Ketiga, bagaimana meningkatkan produktivitas ekonomi agar mampu bersaing dengan negara emerging market lainnya. "Tentang meningkatkan produktivitas modal dan tenaga kerja, di mana fokusnya bukan lagi soal demand-side, tapi justru supply-side," kata Amalia.

RPJMN 2020-2024, menurutnya, berupaya menjawab pertanyaan-pertanyaan besar tersebut melalui sejumlah strategi. Strategi peningkatan kualitas SDM serta pengembangan sektor manufaktur pun menjadi prioritas utama.

Di sisi lain, Robert Lawrence, Guru Besar Perdagangan Internasional dan Investasi dari John F. Kennedy School of Government Universitas Harvard, sepakat, penekanan pada masalah infrastruktur dan SDM dalam proses transformasi struktural ekonomi merupakan langkah yang tepat. Namun, ia mengingatkan, keduanya sulit tercapai kebijakan yang mendorong keterbukaan.

Keterbukaan, menurut dia, menciptakan daya saing yang menjadi unsur penting dalam mendorong pembangunan SDM maupun industrialisasi yang menjadi cita-cita Indonesia jangka menengah ini. Indonesia sadar bahwa pasar domestik tidak akan membuat negara ini cukup kaya. "Jadi, pertanyaannya, bagaimana Indonesia bisa menjadi lebih kompetitif secara global? Dengan kebijakan yang lebih terbuka daripada yang sudah dimiliki saat ini," ujar Robert.

Suahasil menyadari, rangkaian kebijakan untuk mengembangkan sumber daya manusia maupun industrialisasi bukan pekerjaan rumah yang mudah dan instan. Namun, ia optimistis, kebijakan dan strategi dalam RPJMN bisa terwujud. Buah-buah pikiran dalam gelaran AIFED tahun ini pun telah terangkum di dalamnya.

"Melihat track record capaian Indonesia empat tahun terakhir, terutama dalam hal infrastruktur, maka RPJMN selanjutnya akan lebih mungkin untuk terealisasi," kata dia.

Di saat yang bersamaan, tantangan global semakin berat. Sri Mulyani menyatakan, tidak mudah menata kebijakan di dalam negeri di tengah perekonomian global yang tidak pasti. "Kita harus sadar, lingkungan global berubah secara dinamis dan cepat.
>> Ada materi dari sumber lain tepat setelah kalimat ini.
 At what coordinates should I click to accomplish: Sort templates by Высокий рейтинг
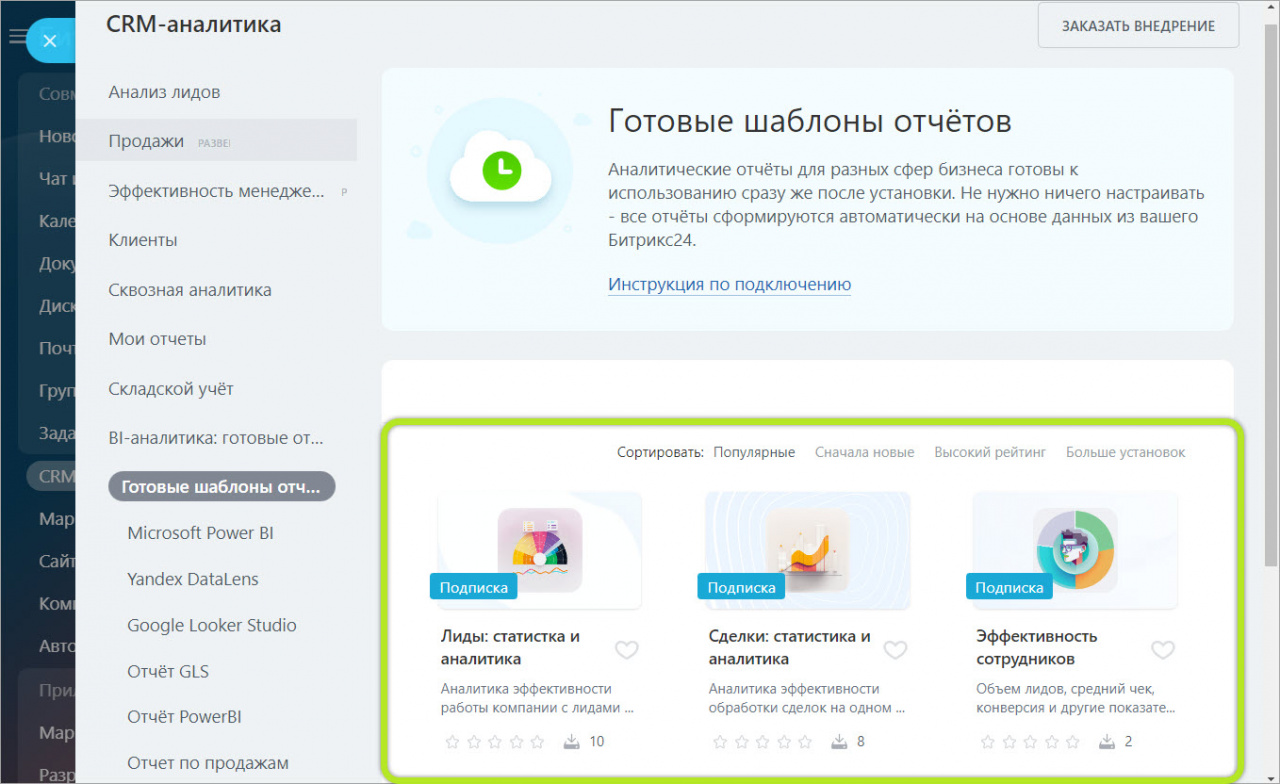pyautogui.click(x=990, y=452)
Kita juga harus mengantisipasi lingkungan global yang sedang menghadapi evolusi," ujarnya.

Selama ini Indonesia telah menghasilkan pertumbuhan ekonomi yang kuat dan berkelanjutan di atas 5%, disertai dengan turunnya tingkat kemiskinan, rasio gini, dan pengangguran. Namun demikian, masih terdapat sejumlah tantangan antara lain gejala de-industrialisasi, ketergantungan pada komoditas, industri yang terkonsentrasi di Jawa, masalah kualitas tenaga kerja, dan kemampuan adaptasi teknologi.
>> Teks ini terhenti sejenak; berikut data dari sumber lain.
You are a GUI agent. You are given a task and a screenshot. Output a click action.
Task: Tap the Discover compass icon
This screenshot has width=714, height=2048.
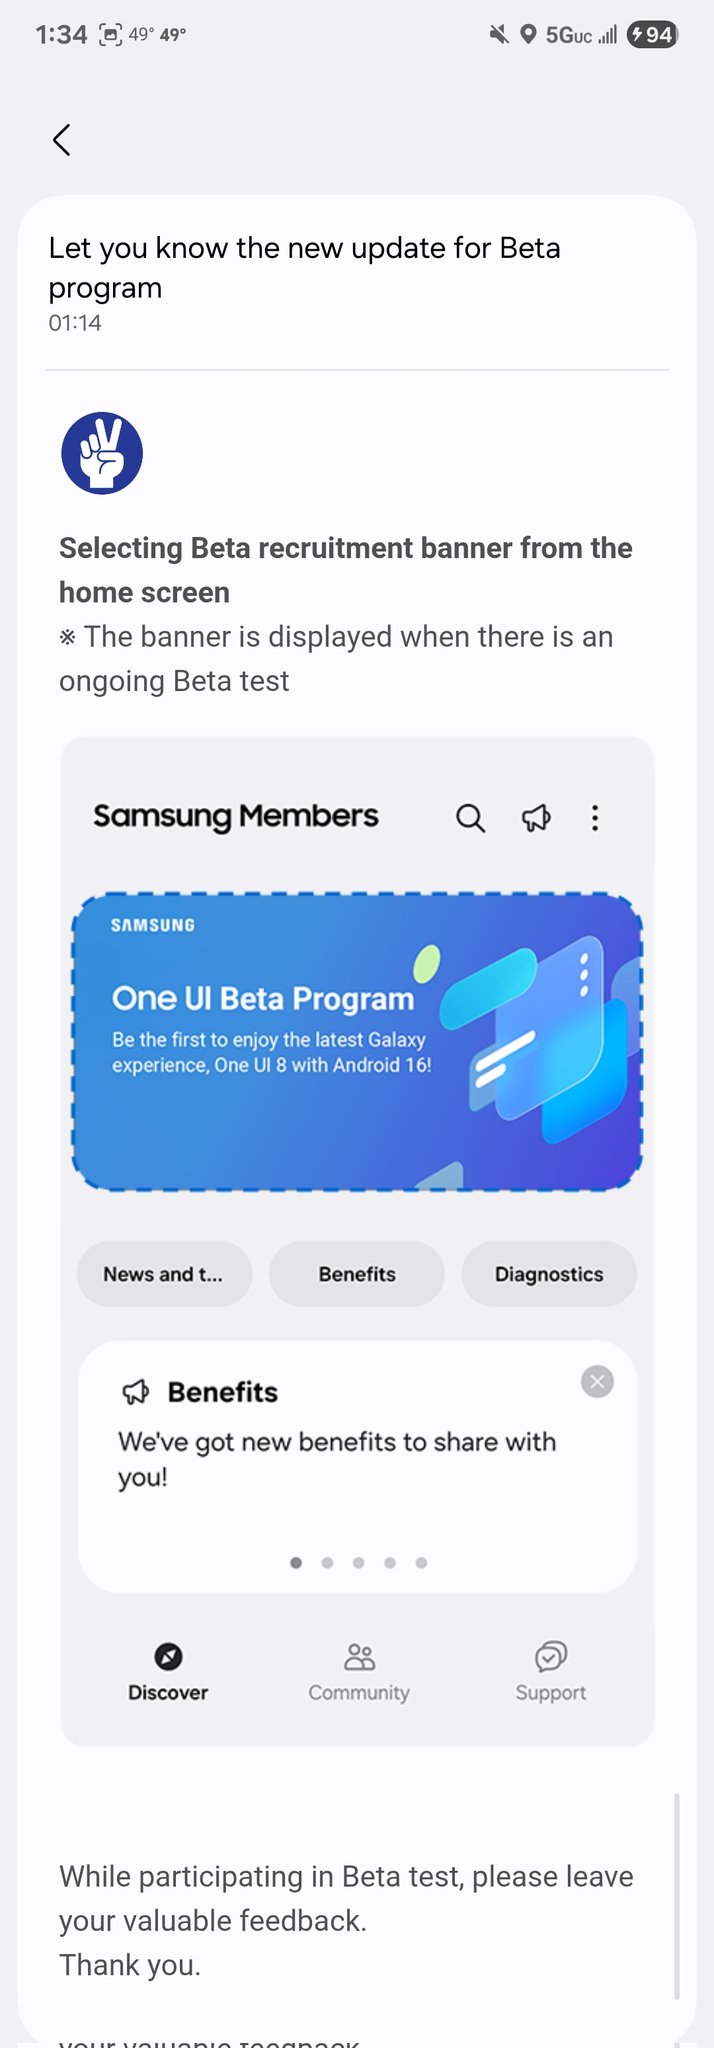point(168,1657)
Tahun 2045, tepat di peringatan 100 tahun kemerdekaannya, Indonesia diharapkan akan menjadi negara maju. Mimpinya, negeri ini memiliki perekonomian yang ditopang oleh bonus demografi, usia produktif, urbanisasi, jumlah kelas menengah, dan sektor jasa yang lebih produktif.

Lantas, Indonesia membutuhkan infrastruktur, sumber daya manusia, teknologi, perencanaan wilayah, sumber daya ekonomi dan keuangan, stabilitas makro dan politik, serta kepastian hukum untuk mencapainya. Sebuah jalan panjang yang ditentukan dari kebijakan yang dirancang sejak sekarang.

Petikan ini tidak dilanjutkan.